■ **SOURCE**
An additional concern is the impact that shale gas has on the climate.  While burning gas is cleaner than combusting coal, the carbon emissions footprint of burning gas is still non-negligible (roughly 50% of the carbon emissions from coal).  Moreover, the process used to extract shale gas can release or “leak” this gas, a.k.a. methane, which is itself an extremely potent greenhouse gas, into the atmosphere.  Unfortunately, estimates of how much methane is released during the extraction process vary dramatically.  Thus, more research on this subject is urgently needed, since the total climate impact of natural gas development depends to a great extent on the magnitude of this methane leakage.  (This critical issue will be the subject of the second webinar in the Emerging Issues in Shale Gas Development series from 12-1pm EST on Thursday, November 8, when Dr. Ramon Alvarez discusses “What It Takes To Get Sustained Climate Benefits from Natural Gas.”)

Shale gas development could have other negative environmental consequences as well, including landscape disturbance and decreased air quality.[2]  During the Q&A session following Professor Saiers’ presentation, one question also concerned the potential of fracking to lead to earthquakes. Professor Saiers stated that there is a general scientific consensus that fracking can induce some small amounts of seismic activity, but that current research suggests that it may do so at a level that is not threatening.  Professor Saiers also discussed the large volumes of water used in fracking, and noted that the impact of this practice will vary depending on regional water availability.

■ **AIM 1**
Format the stretch of the listing from its start through the line containing "Mailing List (796, 42)" as a Markdown table with the columns No. and Line, skipping any blank lines.
■ **AIM 2**
Pick up the passage on the environmental effects of shale gas and continue it after its final sentence.
The listing that comes next is unrelated to the passage on shale gas.

■ **DATA RECORDS**

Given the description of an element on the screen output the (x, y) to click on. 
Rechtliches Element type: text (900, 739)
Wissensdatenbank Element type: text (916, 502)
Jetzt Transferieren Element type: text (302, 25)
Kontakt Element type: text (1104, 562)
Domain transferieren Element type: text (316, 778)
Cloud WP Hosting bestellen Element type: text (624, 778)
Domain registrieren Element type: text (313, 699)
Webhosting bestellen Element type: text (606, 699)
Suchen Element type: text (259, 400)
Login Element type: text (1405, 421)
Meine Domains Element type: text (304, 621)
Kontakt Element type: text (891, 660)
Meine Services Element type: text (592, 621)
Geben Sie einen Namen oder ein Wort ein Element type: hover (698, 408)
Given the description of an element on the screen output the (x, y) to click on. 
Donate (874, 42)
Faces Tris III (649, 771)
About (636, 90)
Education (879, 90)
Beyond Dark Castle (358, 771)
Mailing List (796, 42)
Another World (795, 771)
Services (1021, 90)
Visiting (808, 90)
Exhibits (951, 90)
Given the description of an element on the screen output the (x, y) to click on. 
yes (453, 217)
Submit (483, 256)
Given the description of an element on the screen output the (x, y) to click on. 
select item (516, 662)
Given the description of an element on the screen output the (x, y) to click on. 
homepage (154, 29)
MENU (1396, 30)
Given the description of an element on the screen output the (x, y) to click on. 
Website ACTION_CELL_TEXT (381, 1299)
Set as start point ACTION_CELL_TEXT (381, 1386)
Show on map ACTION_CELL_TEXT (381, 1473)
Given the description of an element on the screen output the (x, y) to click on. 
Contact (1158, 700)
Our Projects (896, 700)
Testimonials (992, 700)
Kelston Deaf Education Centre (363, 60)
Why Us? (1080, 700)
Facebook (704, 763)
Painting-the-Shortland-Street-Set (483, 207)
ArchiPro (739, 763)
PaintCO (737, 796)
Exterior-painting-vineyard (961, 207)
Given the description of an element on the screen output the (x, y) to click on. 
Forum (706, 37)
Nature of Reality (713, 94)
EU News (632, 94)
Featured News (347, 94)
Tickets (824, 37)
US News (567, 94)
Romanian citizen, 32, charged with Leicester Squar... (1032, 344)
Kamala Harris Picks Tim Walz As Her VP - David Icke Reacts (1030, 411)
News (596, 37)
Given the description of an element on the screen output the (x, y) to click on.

■ **ANSWER 1**
| No. | Line |
|---|---|
| 1 | Given the description of an element on the screen output the (x, y) to click on.  |
| 2 | Rechtliches Element type: text (900, 739) |
| 3 | Wissensdatenbank Element type: text (916, 502) |
| 4 | Jetzt Transferieren Element type: text (302, 25) |
| 5 | Kontakt Element type: text (1104, 562) |
| 6 | Domain transferieren Element type: text (316, 778) |
| 7 | Cloud WP Hosting bestellen Element type: text (624, 778) |
| 8 | Domain registrieren Element type: text (313, 699) |
| 9 | Webhosting bestellen Element type: text (606, 699) |
| 10 | Suchen Element type: text (259, 400) |
| 11 | Login Element type: text (1405, 421) |
| 12 | Meine Domains Element type: text (304, 621) |
| 13 | Kontakt Element type: text (891, 660) |
| 14 | Meine Services Element type: text (592, 621) |
| 15 | Geben Sie einen Namen oder ein Wort ein Element type: hover (698, 408) |
| 16 | Given the description of an element on the screen output the (x, y) to click on.  |
| 17 | Donate (874, 42) |
| 18 | Faces Tris III (649, 771) |
| 19 | About (636, 90) |
| 20 | Education (879, 90) |
| 21 | Beyond Dark Castle (358, 771) |
| 22 | Mailing List (796, 42) |

■ **ANSWER 2**
Summing up

Overall, Professor Saiers presented a relatively optimistic view of the potential to develop shale gas, particularly in the Marcellus region, in an environmentally responsible manner.  However, he cautioned that more research is still needed on shale gas’ environmental impacts, and that proper regulatory controls and industry best practices (e.g., proper well construction standards, drilling at depths that are sufficiently below drinking water aquifers, and monitoring around gas wells) are necessary to prevent environmental harms.  Based on our current understanding, Professor Saiers believes that shale gas can be produced safely if the right safeguards are in place, and he maintained that current development does appear to be safe in a large number of cases.

Future webinars in the Emerging Issues in Shale Gas Development series will continue to explore these critical issues of environmental science and policy. A recording of Professor Saiers’ webinar presentation is available for viewing here:



[1] “America’s Bounty: Gas Works,” The Economist, July 14, 2012, http://www.economist.com/node/21558459

[2] For example, in a recent interview with Yale Center for Environmental Law and Policy Fellow Bruce Ho, Dr. Sheila Olmstead from Resources for the Future mentioned that habitat fragmentation as a result of increased shale gas development is a potentially significant environmental impact that has yet to be fully considered. The Nature Conservancy is one organization that has been looking at this issue.